The limitations of accounting ratios include the following:

  • Heterogeneity or homogeneity; a company may have various divisions operating in many industries. This can make it difficult to find comparative industry ratios to use for comparison purposes
  • Need to determine whether the result of the ratio analyses are consistent: one set of ratio may indicate a problem, whereas another set may indicate that the potential problem is only short term in nature
  • The use of alternative accounting methods: companies frequently have latitude when choosing certain accounting methods. Ratios obtained from financial statements that employ different accounting methods may not be comparable unless adjustments are made
  • Management assumptions, basis of estimation and judgement: IFRS is principle based; it requires significant judgement from management of entities, this could result in material differences in the financial statements of the entities. It can also further limit the financial analyses of financial statements with accounting ratios unless further adjustments are made to the accounts
  • Use of historical cost data: decision about future expectation are based on historical data, which in some cases, make it difficult and insensitive to reaching economic decision that are likely to take into consideration changes in underlying variables that determine company’s performance
  • Inflation can distort the financial statement: the inflation can distort financial statements (particularly the statement of financial position).
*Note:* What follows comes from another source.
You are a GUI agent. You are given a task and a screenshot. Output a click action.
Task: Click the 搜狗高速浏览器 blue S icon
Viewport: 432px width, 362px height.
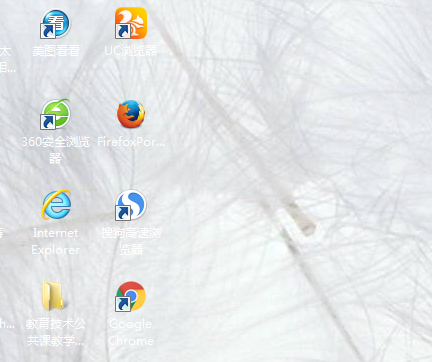click(x=131, y=205)
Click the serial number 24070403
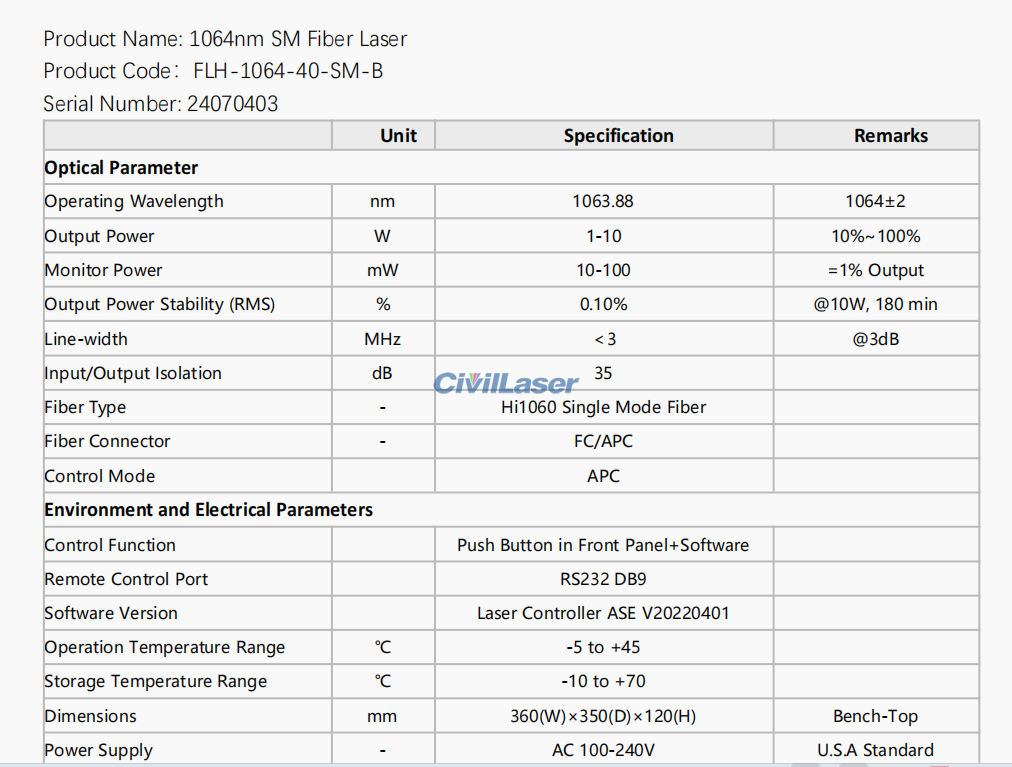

Any any statement in the financials caused by inflation can be passed on to the ratios
  • Lack of comparative figures for the new entity: in the company first year of trading, there will be no comparative figures, hence no indicator to compare with
  • Use of industrial average: comparison against industry average may not be subjected to the factors that are not common in the industry
  • Difference in ratio definitions may make it difficult to compare ratios from different sources: difference in ratio definitions make it difficult to compare ratios from different sources. There can be many different ways to compute the same ratio. this can cause confusion or different answers.